= COMPLETE THE FOLLOWING =
1. List every core concept of futures studies that the futures studies text below names as drawn on by efforts focused on the future of policing.
2. Pick up the futures studies text below after its last sentence and keep writing it.

= READING TEXT =
□ □ □ □ □ □ □

Futures Studies and Concepts
Futures studies is a multidisciplinary approach to anticipating, understanding, and shaping future events and trends. For police leadership teams, futures studies are an essential way to anticipate potential problems early, allocate resources optimally, modify training protocols accordingly, inform policy development processes more efficiently, build community trust, and stay abreast of emerging crime threats and technological innovations. By remaining proactive and adaptive police can better navigate today's complex environment of criminality, societal dynamics, and technological innovations. Police leaders are expected by the people they’re paid to protect to anticipate events and issues impacting community safety and be prepared effectively deal with them.
In some ways, policing’s operational credo should be “If we can predict it, we can prepare for it.” Sadly, there are countless examples of policing being unprepared for major events. For example, the recent COVID pandemic caught most police organizations unprepared even though the 2003 outbreak of SARS in the Toronto Police Department (Canada) was studied extensively and still serves as a excellent example of how a severe public health event like a pandemic can impact public safety.
Efforts focused on the future of policing draw upon several core concepts of futures studies: scenario-building, trend analysis, the Delphi Method, backcasting, cross-impact analysis, environmental scanning and the futures wheel. These more technical methodologies enable police departments to become forward-leaning, anticipatory and prepare for significant challenges while remaining effective, relevant and aligned with community needs in an ever-evolving and increasingly unstable world. In this section we explore the practical application of these tools and how policing’s move toward an anticipatory posture increases public safety.

□ □ □ □ □ □ □

= THE DATA =
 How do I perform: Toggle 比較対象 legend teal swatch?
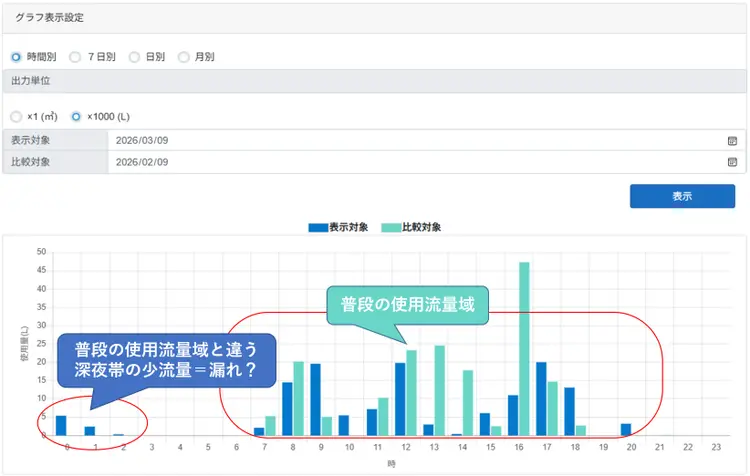tap(391, 227)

□ □ □ □ □ □ □

= RESULTS =
1. scenario-building, trend analysis, the Delphi Method, backcasting, cross-impact analysis, environmental scanning, the futures wheel

2.
Using Scenarios to Better Prepare Policing for the Future
Creating worse case, best case and middle-of-the-road scenarios helps think about, and plan for, the future of policing.
Why use 2030 as a time horizon in planning for future policing?
Policing practitioners, policymakers and interested community members will find the year 2030 an invaluable marker in their planning for the future. It gives police leaders enough time to adapt to changing social attitudes, technologies, and challenges while mid-term planning and resource allocation become easier. While sufficiently long to allow for strategic thinking and planning, this time frame is not overly lengthy. The longer strategic time frames we use to think about the future, the more murky future things become.
What is Futures Study?
Studying the future is a specific process and discipline that aims to provide strategic foresight for practitioners and policymakers.